Seventh round of Syria peace talks begins in Astana
The talks, brokered by Turkey, Russia and Iran, will focus this time on strengthening a fragile and partial ceasefire, and the release of captives and hostages.
The seventh round of talks on bringing peace to Syria began on Monday in the Kazakh capital, Astana, with the Turkish, Russian and Iranian delegations holding bilateral negotiations.
The two-day meeting was the first since an agreement was reached on how to set up four de-escalation zones in Syria.
The talks, brokered by Turkey, Iran and Russia, will focus on strengthening the ceasefire that came into effect on December 30.
It also addresses the release of captives and hostages, and humanitarian actions that can be performed across the country.
Observer countries
The Turkish delegation is chaired by Deputy Undersecretary of the Turkish Foreign Ministry Sedat Onal, while Special Envoy for Syria Alexander Lavrentiev leads the Russian team and Iranian Deputy Foreign Minister Hossein Jaberi Ansari heads his country’s delegation.
Representatives of the Syrian regime, armed opposition groups, as well as delegations from the UN, Jordan and the US are also attending the talks.
Monday's bilateral and multilateral talks will have a closed-door format, and a plenary meeting is scheduled for Tuesday.
During the talks, the participants will also discuss expanding the number of observer states in the Astana process, to include such states as Iraq and China.
Russian Foreign Minister Sergey Lavrov previously said he believed that it would be "useful" to expand the number of observer countries.
Dossiers on abuse
Armed opposition groups held a meeting with a UN delegation and presented four documents to the UN about violations of the cease-fire, the situations of hostages, massacres by the Assad regime and Iran-supported militias, and the reshaping of Syria's ethnic makeup by Iran and the terrorist organisation PKK.
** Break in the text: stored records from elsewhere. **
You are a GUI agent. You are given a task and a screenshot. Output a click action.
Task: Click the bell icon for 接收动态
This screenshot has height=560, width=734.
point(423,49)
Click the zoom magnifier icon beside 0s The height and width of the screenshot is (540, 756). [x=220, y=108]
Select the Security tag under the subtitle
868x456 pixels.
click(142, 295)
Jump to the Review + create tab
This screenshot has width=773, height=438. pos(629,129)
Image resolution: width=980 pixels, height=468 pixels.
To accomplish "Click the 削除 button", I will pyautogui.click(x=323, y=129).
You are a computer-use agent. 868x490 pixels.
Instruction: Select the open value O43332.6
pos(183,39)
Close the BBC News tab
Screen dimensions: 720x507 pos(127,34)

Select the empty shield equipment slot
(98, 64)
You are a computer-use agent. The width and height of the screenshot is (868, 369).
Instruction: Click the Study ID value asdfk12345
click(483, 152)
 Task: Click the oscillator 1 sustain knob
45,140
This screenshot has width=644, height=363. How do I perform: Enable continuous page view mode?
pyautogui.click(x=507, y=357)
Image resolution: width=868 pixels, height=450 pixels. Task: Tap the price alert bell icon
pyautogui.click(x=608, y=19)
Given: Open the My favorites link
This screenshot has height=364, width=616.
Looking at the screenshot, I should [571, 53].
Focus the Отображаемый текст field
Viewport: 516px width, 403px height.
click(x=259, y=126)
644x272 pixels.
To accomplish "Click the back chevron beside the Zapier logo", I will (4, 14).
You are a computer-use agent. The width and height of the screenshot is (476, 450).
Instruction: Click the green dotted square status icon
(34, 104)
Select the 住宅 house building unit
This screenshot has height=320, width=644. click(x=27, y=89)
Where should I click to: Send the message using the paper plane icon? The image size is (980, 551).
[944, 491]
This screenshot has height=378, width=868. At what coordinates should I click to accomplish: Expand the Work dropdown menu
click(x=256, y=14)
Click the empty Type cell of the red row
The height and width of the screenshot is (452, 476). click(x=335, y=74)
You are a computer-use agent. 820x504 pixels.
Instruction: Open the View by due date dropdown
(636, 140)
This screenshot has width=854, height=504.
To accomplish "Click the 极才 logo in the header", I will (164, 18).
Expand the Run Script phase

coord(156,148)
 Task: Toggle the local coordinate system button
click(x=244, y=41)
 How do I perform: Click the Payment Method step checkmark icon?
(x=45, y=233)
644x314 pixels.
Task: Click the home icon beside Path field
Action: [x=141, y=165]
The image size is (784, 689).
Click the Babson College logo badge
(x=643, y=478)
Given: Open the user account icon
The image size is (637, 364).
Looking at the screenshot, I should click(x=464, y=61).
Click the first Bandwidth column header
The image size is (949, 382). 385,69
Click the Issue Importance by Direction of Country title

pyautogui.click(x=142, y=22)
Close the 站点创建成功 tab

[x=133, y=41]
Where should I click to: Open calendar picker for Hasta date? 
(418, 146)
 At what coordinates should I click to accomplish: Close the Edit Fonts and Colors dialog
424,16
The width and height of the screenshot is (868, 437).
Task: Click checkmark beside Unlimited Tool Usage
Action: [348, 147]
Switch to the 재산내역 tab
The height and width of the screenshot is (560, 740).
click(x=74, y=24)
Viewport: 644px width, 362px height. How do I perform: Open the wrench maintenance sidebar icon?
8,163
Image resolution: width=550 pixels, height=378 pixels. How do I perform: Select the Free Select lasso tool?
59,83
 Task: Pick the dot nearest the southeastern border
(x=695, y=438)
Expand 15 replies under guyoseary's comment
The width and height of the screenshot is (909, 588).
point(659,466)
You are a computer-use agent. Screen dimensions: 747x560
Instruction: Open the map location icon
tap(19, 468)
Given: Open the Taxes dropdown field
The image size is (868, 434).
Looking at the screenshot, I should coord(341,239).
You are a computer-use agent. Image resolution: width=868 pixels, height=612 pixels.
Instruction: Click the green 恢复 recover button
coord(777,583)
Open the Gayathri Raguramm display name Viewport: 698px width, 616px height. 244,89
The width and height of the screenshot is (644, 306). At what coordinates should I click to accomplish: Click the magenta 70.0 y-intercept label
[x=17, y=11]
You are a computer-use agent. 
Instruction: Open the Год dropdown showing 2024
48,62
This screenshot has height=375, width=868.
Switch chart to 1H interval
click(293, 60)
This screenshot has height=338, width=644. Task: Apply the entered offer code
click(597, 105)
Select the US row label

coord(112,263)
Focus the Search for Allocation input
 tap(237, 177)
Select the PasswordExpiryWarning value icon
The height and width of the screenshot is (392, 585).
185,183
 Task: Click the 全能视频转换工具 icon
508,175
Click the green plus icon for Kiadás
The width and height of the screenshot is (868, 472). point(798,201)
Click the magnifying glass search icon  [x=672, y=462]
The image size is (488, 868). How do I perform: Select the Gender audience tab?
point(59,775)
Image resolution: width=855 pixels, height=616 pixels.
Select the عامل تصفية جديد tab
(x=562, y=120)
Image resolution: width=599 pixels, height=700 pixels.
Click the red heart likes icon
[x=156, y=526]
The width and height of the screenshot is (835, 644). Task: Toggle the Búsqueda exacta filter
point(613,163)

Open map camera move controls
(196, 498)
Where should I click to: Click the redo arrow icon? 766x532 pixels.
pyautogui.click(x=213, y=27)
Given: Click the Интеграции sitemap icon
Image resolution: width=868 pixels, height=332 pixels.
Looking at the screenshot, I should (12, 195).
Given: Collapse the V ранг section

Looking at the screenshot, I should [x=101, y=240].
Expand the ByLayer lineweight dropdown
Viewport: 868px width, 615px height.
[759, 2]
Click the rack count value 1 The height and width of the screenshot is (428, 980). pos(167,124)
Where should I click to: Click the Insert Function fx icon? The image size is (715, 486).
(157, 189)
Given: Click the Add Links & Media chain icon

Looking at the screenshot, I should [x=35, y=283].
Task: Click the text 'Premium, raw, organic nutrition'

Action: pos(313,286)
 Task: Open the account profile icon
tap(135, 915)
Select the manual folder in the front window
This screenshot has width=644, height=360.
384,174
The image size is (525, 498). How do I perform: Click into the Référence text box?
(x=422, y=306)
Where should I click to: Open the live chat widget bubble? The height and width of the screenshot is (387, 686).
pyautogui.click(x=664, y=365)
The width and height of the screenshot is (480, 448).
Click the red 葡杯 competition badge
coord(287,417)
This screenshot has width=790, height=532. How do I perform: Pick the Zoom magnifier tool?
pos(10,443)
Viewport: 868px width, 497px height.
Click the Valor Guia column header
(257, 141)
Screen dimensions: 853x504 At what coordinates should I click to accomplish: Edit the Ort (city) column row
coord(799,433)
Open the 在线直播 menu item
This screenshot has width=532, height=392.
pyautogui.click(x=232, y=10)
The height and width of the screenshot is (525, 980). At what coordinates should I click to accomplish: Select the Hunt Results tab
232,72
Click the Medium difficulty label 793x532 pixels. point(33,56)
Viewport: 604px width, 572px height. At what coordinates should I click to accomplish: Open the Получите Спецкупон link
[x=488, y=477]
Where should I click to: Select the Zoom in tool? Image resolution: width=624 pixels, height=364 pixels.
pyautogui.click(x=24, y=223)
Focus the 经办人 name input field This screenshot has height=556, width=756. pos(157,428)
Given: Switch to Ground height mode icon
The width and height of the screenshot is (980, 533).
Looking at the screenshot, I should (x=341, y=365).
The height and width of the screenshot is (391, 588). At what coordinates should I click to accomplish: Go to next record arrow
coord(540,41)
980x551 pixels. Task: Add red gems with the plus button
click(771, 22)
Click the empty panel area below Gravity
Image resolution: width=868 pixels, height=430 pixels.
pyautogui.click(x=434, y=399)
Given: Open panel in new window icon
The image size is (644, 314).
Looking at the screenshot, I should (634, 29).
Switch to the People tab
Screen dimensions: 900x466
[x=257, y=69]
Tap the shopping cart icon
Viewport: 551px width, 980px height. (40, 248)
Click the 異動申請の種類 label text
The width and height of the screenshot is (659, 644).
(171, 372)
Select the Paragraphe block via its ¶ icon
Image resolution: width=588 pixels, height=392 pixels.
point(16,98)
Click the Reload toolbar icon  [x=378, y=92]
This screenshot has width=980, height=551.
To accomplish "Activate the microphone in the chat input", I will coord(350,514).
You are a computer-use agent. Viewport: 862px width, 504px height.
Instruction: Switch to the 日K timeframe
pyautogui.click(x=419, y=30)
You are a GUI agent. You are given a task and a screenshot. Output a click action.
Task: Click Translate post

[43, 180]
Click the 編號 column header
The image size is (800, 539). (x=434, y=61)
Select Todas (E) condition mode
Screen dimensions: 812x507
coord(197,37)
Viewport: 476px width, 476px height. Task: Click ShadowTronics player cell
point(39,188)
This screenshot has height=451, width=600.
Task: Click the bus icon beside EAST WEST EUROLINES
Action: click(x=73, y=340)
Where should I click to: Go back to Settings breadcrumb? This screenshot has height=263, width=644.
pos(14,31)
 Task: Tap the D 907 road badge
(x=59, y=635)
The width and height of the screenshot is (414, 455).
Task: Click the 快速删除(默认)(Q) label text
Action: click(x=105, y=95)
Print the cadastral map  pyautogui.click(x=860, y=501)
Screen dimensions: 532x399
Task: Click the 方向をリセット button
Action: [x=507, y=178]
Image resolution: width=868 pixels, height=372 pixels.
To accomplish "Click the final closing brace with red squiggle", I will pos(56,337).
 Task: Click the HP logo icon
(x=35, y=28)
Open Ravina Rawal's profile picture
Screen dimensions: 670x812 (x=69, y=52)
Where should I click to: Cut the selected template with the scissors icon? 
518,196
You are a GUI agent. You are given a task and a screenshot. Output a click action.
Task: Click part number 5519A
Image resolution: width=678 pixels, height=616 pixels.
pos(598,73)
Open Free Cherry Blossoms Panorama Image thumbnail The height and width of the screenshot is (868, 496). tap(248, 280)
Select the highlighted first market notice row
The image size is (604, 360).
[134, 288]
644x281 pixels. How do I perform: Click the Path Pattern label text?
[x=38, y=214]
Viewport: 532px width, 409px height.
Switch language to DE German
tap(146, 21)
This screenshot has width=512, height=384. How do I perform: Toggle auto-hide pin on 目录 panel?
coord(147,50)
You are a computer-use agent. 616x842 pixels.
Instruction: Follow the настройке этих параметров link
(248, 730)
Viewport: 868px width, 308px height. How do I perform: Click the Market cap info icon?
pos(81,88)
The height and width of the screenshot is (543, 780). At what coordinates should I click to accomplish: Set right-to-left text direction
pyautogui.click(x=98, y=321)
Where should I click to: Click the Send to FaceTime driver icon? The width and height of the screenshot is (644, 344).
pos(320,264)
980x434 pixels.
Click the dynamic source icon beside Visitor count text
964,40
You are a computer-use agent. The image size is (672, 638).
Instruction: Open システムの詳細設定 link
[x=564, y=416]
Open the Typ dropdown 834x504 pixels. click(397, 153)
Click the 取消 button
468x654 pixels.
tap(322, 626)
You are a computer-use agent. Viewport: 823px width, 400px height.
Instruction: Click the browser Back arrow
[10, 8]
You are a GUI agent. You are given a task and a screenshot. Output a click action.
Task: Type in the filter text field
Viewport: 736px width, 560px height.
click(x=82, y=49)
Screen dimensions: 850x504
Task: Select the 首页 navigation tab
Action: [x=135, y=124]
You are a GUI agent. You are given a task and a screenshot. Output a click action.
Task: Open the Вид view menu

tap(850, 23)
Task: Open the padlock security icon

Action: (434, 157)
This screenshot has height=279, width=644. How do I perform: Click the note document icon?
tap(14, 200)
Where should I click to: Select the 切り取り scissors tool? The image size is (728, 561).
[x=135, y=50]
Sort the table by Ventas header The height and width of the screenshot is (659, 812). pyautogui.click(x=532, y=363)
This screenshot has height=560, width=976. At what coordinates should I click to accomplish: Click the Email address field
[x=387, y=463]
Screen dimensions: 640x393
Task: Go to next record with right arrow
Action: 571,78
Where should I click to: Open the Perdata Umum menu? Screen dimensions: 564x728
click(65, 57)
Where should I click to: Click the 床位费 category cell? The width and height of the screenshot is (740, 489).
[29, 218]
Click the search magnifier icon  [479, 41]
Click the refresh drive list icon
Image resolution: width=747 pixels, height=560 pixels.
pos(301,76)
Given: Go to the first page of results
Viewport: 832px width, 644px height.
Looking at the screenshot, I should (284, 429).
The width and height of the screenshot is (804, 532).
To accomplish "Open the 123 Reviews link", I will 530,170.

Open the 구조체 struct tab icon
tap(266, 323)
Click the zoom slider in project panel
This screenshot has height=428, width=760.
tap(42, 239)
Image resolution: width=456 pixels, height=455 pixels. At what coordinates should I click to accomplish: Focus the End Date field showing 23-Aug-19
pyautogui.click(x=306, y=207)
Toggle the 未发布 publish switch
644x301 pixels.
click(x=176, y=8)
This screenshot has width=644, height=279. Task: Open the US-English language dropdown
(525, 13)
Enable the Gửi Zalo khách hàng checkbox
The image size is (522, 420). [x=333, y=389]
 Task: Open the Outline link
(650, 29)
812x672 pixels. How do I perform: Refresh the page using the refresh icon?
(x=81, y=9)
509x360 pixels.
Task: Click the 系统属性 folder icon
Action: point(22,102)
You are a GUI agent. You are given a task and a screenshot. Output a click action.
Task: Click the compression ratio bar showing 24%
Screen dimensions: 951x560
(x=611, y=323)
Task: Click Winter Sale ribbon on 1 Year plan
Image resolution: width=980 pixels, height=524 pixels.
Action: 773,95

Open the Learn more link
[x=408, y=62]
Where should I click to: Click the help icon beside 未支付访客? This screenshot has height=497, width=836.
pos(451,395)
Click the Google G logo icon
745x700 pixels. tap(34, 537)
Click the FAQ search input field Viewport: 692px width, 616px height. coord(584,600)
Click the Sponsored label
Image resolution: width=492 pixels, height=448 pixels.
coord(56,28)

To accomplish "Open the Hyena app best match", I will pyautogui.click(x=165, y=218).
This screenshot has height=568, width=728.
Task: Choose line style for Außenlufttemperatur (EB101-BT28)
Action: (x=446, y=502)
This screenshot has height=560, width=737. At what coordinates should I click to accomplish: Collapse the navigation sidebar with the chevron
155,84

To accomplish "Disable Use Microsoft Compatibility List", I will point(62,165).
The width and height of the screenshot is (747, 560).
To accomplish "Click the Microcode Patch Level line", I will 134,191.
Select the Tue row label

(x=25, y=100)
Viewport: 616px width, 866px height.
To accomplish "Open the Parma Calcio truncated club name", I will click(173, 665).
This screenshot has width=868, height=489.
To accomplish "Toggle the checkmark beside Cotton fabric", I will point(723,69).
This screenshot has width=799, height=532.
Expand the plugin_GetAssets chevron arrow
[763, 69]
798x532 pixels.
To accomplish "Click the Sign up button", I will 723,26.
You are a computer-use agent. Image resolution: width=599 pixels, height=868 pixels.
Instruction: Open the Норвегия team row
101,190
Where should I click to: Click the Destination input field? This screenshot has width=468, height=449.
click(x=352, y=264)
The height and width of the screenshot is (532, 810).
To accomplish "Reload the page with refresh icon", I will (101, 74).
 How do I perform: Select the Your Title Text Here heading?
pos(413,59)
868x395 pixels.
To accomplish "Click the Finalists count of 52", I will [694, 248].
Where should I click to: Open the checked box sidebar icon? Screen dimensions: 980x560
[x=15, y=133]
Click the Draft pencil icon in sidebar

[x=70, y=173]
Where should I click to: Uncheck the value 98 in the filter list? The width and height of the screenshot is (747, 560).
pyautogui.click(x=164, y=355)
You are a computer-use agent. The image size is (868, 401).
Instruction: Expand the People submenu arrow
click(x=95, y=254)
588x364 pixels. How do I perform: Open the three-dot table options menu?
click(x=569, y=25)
The first document, called Demographic Change, included evidence accusing the regime, in collaboration with the PKK terrorist organisation and the PYD, of driving civilians from their homes and seizing property.
The PYD and its armed wing YPG are groups Ankara considers the Syrian branch of the PKK. The PKK is considered a terrorist organisation by Turkey, the US and the EU.
In the second document Karyateyn Massacre: Regime-Daesh Cooperation – it was claimed that Daesh handed the Karyateyn region of Syria’s western Homs province to the regime without a fight, despite government claims it took the area by force.
According to a source, the third document – Hunger Strike in Homs Prison – focuses on the prison’s governor who, it is claimed, tried to convince visiting Red Cross teams that the situation was "positive."
Some visuals included in the document showed inmates having been tortured.
The last document – Massacres of Iran's Revolutionary Guards and Shia militias in Syria – presented evidence of claims Iran's Revolutionary Guards helped form Daesh.
Northern Syria under discussion
The Russian delegation will also raise the issue of establishing a "national reconciliation committee" among the Syrians.
Northern Syria will also be discussed in the meeting as large parts of the region are controlled by the PYD/YPG.
The Astana talks have made more progress than the parallel UN-driven talks on Syria in Geneva.
During the previous meeting in September, the parties in Astana agreed to the boundaries of the final de-escalation zone in the northern Syrian province of Idlib.
Syria's United Nations envoy Staffan de Mistura has said the next round of Geneva talks will begin on November 28.
More than 600,000 people have died and millions have been driven from their homes in the conflict in Syria that began with the repression of anti-regime protests in 2011.